WHAT IS ASKED:
Rewrite the entries from the line with "1656x1014 pixels." to the line with "(x=51, y=14)", keeping every line and adding 61 to each coordinate given in the answers.

Data on locating visible targets
□ □ □ □

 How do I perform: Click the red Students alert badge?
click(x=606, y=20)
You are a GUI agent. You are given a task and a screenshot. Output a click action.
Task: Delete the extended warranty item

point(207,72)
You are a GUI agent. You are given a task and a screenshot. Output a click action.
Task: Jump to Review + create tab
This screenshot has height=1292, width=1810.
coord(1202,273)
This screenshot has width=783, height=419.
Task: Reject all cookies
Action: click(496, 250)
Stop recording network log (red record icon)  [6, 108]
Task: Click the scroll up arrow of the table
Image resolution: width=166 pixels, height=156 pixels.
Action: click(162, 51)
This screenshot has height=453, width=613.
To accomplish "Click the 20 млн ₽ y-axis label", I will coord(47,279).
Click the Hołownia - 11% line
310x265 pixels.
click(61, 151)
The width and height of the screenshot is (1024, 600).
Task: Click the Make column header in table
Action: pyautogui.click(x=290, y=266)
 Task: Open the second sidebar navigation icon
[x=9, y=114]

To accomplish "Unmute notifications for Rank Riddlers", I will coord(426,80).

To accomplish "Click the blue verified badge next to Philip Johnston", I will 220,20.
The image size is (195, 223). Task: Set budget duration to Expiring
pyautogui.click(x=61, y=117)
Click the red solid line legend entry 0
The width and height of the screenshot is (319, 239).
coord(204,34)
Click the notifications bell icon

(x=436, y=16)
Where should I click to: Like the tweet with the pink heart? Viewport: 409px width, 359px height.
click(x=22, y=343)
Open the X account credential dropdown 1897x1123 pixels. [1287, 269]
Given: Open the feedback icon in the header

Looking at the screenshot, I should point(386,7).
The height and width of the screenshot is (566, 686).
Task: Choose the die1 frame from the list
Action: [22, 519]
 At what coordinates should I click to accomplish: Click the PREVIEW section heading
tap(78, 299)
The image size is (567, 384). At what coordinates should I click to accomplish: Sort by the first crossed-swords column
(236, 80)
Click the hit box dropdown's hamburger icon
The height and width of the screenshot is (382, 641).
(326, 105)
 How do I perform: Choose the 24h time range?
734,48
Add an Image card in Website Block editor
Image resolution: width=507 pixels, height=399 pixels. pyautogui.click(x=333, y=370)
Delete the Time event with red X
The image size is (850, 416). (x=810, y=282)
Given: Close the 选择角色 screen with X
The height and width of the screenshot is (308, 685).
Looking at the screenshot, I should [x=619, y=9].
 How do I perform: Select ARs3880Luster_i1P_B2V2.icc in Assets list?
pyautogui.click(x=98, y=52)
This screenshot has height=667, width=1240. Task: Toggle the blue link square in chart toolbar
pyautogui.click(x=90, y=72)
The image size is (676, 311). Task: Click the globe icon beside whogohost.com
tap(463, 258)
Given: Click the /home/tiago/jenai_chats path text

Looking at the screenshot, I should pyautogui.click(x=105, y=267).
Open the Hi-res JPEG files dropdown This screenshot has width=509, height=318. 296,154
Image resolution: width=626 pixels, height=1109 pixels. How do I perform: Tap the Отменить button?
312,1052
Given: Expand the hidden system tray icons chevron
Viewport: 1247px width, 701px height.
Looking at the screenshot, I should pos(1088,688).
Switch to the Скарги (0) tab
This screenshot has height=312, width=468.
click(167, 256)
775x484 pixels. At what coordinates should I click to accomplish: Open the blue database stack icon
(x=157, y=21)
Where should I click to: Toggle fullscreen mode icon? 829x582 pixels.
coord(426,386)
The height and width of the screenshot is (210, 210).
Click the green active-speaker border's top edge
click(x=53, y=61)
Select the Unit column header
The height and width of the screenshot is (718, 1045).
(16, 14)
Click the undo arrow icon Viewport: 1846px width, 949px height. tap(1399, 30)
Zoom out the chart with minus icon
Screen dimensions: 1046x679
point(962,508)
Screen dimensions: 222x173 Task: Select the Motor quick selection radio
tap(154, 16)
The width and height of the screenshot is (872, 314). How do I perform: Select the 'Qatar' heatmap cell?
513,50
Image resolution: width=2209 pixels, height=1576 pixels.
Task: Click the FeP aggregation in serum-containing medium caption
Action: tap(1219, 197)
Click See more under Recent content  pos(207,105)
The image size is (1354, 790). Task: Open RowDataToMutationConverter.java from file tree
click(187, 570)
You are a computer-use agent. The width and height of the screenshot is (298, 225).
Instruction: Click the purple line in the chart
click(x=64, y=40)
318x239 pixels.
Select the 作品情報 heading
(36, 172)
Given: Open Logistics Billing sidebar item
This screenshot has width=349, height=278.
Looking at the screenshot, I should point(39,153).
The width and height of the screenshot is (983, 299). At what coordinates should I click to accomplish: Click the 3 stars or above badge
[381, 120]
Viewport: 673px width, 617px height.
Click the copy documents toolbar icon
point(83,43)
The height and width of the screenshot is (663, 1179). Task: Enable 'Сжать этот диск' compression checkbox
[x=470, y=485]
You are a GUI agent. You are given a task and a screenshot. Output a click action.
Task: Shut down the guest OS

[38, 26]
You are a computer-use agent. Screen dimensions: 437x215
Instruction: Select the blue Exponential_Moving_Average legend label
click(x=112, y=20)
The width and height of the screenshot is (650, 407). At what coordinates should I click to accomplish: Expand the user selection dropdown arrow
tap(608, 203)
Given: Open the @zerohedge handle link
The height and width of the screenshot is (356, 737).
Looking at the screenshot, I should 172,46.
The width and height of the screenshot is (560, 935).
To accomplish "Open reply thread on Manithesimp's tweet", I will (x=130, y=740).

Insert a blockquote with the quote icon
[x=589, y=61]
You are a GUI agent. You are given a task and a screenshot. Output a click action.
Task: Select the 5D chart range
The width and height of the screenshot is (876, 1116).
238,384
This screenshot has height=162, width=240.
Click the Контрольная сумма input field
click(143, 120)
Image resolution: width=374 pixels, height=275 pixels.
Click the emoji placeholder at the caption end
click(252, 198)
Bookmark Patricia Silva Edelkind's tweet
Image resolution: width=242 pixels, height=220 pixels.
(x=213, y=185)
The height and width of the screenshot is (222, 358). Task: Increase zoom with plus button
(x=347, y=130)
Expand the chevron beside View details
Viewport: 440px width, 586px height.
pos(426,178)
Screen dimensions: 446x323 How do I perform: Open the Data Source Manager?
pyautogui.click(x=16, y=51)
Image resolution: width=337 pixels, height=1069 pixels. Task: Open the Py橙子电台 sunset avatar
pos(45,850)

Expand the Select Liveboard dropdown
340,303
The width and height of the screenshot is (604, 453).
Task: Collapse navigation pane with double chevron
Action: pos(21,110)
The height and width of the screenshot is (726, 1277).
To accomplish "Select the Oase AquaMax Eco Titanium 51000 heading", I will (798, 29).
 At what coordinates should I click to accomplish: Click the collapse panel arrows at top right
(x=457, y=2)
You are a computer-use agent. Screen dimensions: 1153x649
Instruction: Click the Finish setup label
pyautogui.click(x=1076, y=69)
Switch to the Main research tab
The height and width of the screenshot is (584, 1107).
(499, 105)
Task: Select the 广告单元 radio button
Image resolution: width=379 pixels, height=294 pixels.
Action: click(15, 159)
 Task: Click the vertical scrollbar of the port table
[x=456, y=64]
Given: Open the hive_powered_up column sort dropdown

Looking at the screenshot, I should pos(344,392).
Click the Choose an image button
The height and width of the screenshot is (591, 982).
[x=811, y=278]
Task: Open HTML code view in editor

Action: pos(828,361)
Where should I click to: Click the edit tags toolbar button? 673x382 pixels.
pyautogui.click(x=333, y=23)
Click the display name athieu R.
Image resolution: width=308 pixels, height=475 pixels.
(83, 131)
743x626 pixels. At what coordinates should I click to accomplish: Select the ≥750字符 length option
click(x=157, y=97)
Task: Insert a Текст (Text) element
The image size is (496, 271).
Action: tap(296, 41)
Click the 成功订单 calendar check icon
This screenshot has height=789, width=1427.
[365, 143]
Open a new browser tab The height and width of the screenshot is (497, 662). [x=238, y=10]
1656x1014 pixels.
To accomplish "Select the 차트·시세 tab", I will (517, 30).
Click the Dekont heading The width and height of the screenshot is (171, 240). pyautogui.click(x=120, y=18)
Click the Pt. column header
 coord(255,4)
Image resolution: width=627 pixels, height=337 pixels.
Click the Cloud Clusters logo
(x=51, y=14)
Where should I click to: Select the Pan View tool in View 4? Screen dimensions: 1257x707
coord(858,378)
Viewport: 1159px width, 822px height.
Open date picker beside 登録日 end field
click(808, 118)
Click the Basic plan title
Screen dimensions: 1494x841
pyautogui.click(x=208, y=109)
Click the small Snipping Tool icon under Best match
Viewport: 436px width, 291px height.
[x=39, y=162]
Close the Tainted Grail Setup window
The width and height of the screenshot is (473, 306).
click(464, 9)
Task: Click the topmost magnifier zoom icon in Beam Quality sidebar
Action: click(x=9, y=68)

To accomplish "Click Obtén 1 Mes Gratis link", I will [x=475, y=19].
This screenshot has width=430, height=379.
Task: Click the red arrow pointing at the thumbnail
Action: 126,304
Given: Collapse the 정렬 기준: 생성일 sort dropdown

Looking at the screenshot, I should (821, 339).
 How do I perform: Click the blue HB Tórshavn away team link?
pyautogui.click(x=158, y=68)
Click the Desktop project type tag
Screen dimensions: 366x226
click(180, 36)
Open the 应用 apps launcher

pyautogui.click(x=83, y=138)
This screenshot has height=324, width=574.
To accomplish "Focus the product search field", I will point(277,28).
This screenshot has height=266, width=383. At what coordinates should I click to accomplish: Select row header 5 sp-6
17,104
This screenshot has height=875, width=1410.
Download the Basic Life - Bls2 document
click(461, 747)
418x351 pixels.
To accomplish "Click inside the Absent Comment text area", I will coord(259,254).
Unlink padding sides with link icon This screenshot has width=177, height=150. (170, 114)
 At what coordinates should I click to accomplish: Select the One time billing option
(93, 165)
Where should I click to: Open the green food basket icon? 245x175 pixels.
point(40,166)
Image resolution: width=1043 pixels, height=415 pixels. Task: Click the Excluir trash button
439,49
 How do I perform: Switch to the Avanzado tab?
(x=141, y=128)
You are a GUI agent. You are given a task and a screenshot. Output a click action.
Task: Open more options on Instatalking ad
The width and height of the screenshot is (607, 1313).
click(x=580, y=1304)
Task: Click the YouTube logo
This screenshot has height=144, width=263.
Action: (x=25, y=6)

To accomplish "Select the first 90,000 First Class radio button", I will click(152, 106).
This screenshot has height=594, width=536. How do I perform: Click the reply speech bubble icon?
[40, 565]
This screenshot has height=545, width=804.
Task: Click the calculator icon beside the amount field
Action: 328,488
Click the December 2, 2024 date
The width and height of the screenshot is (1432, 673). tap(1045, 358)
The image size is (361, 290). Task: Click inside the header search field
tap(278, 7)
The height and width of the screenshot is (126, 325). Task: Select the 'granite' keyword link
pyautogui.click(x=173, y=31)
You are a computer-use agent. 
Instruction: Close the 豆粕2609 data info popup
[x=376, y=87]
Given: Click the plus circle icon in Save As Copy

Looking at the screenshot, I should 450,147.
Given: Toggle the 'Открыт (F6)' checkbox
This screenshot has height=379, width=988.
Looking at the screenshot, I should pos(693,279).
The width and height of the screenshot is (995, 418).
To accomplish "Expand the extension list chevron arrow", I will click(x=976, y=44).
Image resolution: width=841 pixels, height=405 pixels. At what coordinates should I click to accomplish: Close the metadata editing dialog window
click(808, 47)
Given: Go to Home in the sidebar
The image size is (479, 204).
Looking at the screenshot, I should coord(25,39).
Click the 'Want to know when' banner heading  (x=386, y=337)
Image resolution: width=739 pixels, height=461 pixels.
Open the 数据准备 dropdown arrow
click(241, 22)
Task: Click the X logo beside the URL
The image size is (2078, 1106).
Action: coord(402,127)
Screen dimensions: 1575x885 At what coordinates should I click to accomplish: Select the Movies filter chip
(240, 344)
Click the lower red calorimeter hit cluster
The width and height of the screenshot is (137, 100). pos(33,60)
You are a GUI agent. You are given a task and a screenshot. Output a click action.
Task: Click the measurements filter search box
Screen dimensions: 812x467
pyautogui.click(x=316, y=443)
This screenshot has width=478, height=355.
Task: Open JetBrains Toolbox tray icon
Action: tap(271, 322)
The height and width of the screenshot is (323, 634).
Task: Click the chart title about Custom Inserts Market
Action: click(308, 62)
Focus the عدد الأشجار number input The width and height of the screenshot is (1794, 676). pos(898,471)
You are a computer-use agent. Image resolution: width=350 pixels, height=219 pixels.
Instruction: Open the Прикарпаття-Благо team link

□ □ □ □

THE RESPONSE:
1656x1014 pixels.
To accomplish "Select the 차트·시세 tab", I will (578, 91).
Click the Dekont heading The width and height of the screenshot is (171, 240). pyautogui.click(x=181, y=79)
Click the Pt. column header
 coord(316,65)
Image resolution: width=627 pixels, height=337 pixels.
Click the Cloud Clusters logo
(x=112, y=75)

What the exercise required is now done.